-- ASSIGNMENT --
Transcribe, without alteration, the line that includes "Immigration Law (498, 1024)" and each line after it until the records end, omitting all that precede it.

Source records
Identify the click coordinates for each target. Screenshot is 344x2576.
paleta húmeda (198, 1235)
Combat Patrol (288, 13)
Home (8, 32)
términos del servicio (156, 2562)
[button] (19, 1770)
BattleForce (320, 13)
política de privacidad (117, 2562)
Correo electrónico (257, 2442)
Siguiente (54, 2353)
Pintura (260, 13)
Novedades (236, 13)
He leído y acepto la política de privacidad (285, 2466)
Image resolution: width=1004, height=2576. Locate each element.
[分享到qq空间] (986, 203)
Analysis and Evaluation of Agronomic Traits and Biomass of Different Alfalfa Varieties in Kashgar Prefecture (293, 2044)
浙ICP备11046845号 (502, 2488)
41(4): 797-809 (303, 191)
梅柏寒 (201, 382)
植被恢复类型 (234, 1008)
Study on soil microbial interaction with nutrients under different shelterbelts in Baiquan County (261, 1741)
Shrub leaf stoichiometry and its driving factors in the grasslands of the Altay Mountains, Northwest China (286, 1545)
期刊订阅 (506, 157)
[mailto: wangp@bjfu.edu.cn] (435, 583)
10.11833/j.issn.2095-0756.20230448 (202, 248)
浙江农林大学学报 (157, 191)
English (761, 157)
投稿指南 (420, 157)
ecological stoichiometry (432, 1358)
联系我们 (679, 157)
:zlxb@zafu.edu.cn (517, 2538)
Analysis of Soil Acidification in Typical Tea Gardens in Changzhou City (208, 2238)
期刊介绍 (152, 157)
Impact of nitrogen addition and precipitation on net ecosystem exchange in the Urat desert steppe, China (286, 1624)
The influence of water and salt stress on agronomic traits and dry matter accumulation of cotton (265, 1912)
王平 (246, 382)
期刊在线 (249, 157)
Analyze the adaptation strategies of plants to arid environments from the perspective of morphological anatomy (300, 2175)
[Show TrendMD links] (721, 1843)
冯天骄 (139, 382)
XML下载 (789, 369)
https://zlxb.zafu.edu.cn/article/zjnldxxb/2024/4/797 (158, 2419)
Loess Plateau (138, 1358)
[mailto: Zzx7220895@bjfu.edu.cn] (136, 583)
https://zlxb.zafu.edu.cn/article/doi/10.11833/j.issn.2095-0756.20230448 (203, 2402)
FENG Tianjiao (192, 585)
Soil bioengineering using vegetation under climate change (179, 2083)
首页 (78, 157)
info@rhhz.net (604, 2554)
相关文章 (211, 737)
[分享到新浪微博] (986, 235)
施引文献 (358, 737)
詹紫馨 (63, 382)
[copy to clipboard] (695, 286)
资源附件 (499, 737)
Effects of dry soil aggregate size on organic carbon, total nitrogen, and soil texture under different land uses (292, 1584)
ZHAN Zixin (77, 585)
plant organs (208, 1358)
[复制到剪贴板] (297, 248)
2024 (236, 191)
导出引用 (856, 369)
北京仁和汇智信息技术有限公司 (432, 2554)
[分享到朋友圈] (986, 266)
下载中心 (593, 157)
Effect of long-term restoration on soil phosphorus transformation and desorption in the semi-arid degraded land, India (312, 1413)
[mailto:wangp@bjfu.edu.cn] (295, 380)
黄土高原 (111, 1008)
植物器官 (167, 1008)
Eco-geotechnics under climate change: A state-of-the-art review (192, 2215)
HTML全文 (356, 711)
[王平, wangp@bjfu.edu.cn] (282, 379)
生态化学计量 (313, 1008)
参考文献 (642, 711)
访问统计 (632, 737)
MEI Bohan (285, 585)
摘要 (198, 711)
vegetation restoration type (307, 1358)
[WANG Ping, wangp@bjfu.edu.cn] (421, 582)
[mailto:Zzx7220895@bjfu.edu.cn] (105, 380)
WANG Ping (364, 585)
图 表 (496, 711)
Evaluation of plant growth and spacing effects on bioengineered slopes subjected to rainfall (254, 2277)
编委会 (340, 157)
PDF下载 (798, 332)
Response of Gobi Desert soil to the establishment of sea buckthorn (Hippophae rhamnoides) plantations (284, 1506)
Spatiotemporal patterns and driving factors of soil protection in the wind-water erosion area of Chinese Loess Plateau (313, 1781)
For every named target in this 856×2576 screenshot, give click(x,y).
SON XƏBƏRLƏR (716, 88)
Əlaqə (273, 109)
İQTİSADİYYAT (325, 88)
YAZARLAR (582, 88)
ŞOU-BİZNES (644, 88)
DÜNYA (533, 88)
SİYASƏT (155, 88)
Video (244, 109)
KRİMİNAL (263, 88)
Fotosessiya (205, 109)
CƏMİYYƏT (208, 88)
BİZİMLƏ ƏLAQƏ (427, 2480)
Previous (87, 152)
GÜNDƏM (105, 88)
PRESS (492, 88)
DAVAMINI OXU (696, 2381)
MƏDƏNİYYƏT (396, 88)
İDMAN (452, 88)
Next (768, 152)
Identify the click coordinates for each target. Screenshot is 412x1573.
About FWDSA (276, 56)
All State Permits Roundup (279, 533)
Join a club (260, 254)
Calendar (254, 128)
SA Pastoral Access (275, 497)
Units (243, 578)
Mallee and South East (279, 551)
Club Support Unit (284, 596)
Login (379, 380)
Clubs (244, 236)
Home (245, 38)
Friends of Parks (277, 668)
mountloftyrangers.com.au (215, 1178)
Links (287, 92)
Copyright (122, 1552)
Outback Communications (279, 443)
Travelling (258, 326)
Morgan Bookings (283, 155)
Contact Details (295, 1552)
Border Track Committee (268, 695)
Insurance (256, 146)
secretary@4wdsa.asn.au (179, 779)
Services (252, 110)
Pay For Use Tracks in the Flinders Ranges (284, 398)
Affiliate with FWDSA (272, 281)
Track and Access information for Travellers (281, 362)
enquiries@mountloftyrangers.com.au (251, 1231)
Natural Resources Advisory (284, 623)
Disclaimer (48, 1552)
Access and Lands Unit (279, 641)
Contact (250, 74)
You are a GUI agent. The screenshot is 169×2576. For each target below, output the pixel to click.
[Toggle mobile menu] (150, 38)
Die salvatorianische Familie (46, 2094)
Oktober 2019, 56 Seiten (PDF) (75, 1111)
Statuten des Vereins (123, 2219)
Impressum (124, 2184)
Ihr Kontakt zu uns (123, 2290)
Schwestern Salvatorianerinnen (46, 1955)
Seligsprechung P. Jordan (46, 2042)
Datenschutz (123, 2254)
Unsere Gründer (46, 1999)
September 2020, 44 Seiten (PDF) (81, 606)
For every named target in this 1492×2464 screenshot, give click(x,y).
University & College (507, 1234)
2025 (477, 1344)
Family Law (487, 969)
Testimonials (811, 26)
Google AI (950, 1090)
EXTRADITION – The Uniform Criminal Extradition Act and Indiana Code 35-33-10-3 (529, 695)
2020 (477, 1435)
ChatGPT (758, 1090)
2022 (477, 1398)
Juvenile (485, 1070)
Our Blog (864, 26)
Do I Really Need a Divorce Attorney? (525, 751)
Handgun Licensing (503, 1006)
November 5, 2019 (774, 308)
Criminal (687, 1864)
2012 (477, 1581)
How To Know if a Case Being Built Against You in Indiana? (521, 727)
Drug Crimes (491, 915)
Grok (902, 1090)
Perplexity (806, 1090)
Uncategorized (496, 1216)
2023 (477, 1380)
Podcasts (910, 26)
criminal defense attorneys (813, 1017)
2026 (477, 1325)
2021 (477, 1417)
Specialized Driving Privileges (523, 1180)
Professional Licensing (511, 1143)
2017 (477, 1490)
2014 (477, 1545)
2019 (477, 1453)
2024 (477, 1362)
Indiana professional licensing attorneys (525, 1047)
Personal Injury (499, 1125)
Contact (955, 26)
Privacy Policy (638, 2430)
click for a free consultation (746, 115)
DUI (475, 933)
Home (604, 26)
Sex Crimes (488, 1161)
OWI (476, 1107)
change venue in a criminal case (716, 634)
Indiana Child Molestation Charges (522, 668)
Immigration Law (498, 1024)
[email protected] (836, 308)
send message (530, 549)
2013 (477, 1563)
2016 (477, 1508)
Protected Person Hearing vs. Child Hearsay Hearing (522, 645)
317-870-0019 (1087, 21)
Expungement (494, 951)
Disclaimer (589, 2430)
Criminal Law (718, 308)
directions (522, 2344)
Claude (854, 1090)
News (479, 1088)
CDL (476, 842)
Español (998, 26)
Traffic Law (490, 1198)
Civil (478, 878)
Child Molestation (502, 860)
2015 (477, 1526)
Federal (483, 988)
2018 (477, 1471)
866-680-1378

-- PROBLEM SOLUTION --
Immigration Law (498, 1024)
[email protected] (836, 308)
send message (530, 549)
2013 (477, 1563)
2016 (477, 1508)
Protected Person Hearing vs. Child Hearsay Hearing (522, 645)
317-870-0019 (1087, 21)
Expungement (494, 951)
Disclaimer (589, 2430)
Criminal Law (718, 308)
directions (522, 2344)
Claude (854, 1090)
News (479, 1088)
CDL (476, 842)
Español (998, 26)
Traffic Law (490, 1198)
Civil (478, 878)
Child Molestation (502, 860)
2015 (477, 1526)
Federal (483, 988)
2018 (477, 1471)
866-680-1378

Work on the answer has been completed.